*** Information given ***

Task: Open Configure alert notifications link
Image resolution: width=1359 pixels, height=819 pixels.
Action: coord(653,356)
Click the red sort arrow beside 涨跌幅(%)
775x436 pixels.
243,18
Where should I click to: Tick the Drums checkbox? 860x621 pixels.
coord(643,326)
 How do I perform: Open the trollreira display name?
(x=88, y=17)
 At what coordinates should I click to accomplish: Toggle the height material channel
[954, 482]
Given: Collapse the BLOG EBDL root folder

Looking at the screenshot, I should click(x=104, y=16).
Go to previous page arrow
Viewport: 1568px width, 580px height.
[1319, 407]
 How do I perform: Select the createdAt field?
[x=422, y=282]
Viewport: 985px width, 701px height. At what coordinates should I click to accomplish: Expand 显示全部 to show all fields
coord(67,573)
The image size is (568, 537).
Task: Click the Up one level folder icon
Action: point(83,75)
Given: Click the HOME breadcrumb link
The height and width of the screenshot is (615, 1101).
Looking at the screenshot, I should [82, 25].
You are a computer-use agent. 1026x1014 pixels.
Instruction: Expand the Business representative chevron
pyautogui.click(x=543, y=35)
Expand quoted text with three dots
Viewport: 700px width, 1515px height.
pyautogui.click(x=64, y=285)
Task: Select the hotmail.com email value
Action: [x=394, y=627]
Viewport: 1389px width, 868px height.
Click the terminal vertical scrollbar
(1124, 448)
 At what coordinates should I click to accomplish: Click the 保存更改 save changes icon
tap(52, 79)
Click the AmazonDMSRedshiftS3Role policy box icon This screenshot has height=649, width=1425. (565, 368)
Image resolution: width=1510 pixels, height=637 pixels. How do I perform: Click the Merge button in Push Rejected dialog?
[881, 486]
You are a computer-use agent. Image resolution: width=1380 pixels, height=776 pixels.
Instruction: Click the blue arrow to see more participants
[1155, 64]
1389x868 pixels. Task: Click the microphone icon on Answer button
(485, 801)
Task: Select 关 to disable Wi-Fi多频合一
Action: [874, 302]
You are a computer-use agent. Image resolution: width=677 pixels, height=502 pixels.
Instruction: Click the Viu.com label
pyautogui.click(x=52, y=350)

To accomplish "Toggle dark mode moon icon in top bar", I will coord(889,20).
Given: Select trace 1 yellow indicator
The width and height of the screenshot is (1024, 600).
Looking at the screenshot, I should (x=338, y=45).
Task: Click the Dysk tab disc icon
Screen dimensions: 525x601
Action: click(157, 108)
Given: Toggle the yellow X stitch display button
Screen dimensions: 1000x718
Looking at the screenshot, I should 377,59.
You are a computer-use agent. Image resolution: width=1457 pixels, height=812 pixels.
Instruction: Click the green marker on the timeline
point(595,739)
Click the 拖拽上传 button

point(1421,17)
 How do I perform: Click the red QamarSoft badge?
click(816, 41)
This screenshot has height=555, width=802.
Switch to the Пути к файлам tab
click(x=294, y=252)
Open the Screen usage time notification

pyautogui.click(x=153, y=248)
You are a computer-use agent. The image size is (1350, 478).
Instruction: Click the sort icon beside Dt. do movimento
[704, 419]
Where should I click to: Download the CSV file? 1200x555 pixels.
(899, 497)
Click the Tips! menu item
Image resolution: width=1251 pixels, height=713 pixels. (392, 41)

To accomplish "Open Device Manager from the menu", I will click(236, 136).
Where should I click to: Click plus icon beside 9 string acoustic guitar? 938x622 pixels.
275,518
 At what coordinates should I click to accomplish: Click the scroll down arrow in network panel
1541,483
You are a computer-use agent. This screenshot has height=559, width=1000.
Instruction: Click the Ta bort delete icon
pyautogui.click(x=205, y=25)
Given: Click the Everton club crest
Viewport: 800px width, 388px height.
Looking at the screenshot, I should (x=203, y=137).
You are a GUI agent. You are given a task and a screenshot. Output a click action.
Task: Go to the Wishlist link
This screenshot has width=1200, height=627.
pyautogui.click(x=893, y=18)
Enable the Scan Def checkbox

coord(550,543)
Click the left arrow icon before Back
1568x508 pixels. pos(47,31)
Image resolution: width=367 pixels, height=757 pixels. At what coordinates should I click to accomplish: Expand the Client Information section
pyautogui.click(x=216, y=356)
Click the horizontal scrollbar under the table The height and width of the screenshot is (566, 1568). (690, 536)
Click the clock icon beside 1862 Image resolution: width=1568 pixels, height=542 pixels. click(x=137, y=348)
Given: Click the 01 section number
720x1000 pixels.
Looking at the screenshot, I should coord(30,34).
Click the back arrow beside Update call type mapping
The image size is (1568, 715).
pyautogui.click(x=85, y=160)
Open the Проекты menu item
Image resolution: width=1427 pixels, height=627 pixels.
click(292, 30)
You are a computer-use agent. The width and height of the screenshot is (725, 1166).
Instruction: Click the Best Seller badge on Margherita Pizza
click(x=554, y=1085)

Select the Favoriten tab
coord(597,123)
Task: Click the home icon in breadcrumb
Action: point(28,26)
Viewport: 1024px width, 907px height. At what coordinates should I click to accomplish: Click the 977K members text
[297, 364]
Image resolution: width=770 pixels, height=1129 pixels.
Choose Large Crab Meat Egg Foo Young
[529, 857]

*** End of Information given ***

**Exercise**
Which lines above run from the one containing "Go to previous page arrow" down to the one containing "You are a computer-use agent. 1026x1014"? Repeat exactly those, both ends included, and nothing else.

**Exercise response**
Go to previous page arrow
Viewport: 1568px width, 580px height.
[1319, 407]
 How do I perform: Select the createdAt field?
[x=422, y=282]
Viewport: 985px width, 701px height. At what coordinates should I click to accomplish: Expand 显示全部 to show all fields
coord(67,573)
The image size is (568, 537).
Task: Click the Up one level folder icon
Action: point(83,75)
Given: Click the HOME breadcrumb link
The height and width of the screenshot is (615, 1101).
Looking at the screenshot, I should [82, 25].
You are a computer-use agent. 1026x1014 pixels.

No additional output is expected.